The Rev. Daniel Moses, pastor of the Evangelical Church Winning All (ECWA), said the violence was started by town Muslims who obtained massive support from Muslims from other parts of Barkin Ladi Local Government Area. Thousands of Christians have been displaced, he said.
“As of this morning [Sunday, Nov. 27] corpses of Christians killed are still being recovered, but we can confirm that 37 corpses have been recovered already, and even as I talk to you the burial of some of them is going on in the surrounding Christian villages,” Moses said.
Emmanuel Kyesmen, secretary of ECWA congregation, said the government has been slow to address security concerns.
“Alhaji Kasimu, one of leaders of the Muslim community in Barkin Ladi, is responsible for arming Muslims to attack Christians—we all know this, and the attention of security agencies have been called to his activities, but no one seems to take the necessary steps to check him,” Kyesmen said. “It appears the man is above the law.”
The Barkin Ladi ECWA church, whose regular worship service usually attracts about 270 people, was a ghost of itself on Sunday, with only 42 members able to muster the courage to show up. The service lasted no more than 15 minutes, as they only prayed and left.
Kyesmen told Compass that 11 members of the church had their houses set ablaze by Muslims.
“As a church, we have become targets of attacks,” Kyesmen said. “Our pastors and members are being killed in Plateau state by Muslims, while thousands of others have become refugees in their fatherland. There is the urgent need for the Nigerian government to find a lasting solution to this problem.”

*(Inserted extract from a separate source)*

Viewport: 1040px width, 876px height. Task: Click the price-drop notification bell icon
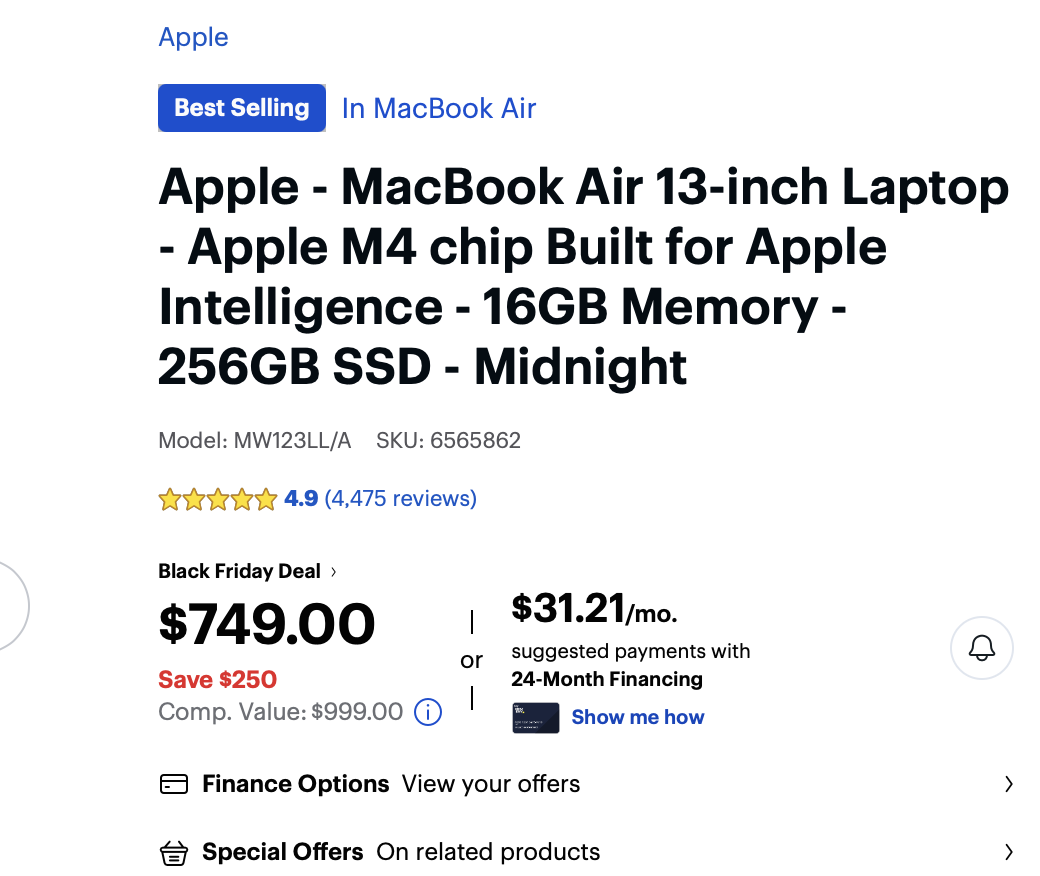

Religious conflict has been growing in Plateau state since 2006, he said, with numerous investigating committees instituted to investigate and report on the immediate and deeper causes, he said.
“But the surprising thing is that none of these reports has been implemented, and no individual has been made to face the wrath of the law,” Kyesmen said. “The government must have the courage to ensure that those causing these problems are prosecuted.”
Among the church buildings found locked on Sunday morning were St. Joseph’s Catholic Parish, St. Mark’s Anglican Church, ECWA Good News Church, COCIN Church Sabon Layi, Living Faith Church, and a host of other Pentecostal and charismatic churches. The few churches that opened for prayer, which lasted no longer than 15 minutes, included the ECWA church, the COCIN church, and the All Denomination Church at the police barracks.
David Alamba, 48, a technician whom Compass met near the town’s police station along with five Christian women who were trying to leave Barkin Ladi, said many churches in town have been closed as most Christians have fled.
“Most Christians who live in Muslim quarters like Sabon Layi, Angwan Hausawa, Angwan Kwano, Angwan Izala, and Angwan Katako areas have to get soldiers to accompany them before they get their few belongings to leave the town,” he said. “You have to pay the soldiers at least 2,000 naira (US$12) before they escort you to your house to get a few belongings before you move out of the town.”
Alamba said Muslims have been moving into the farms belonging to Christians and are destroying crops.
“This is to chase us out of the town and make us homeless, and at the same time starve us to death, since we now have no food to eat,” he said.
Predominantly Christian areas affected by the attacks included Rantya Gwol, Anguwar Tasha, Gangare, and Hayin Asibiti, sources said.
Several people fleeing the town as Compass arrived asked, “When will the killings of Christians in Nigeria stop?”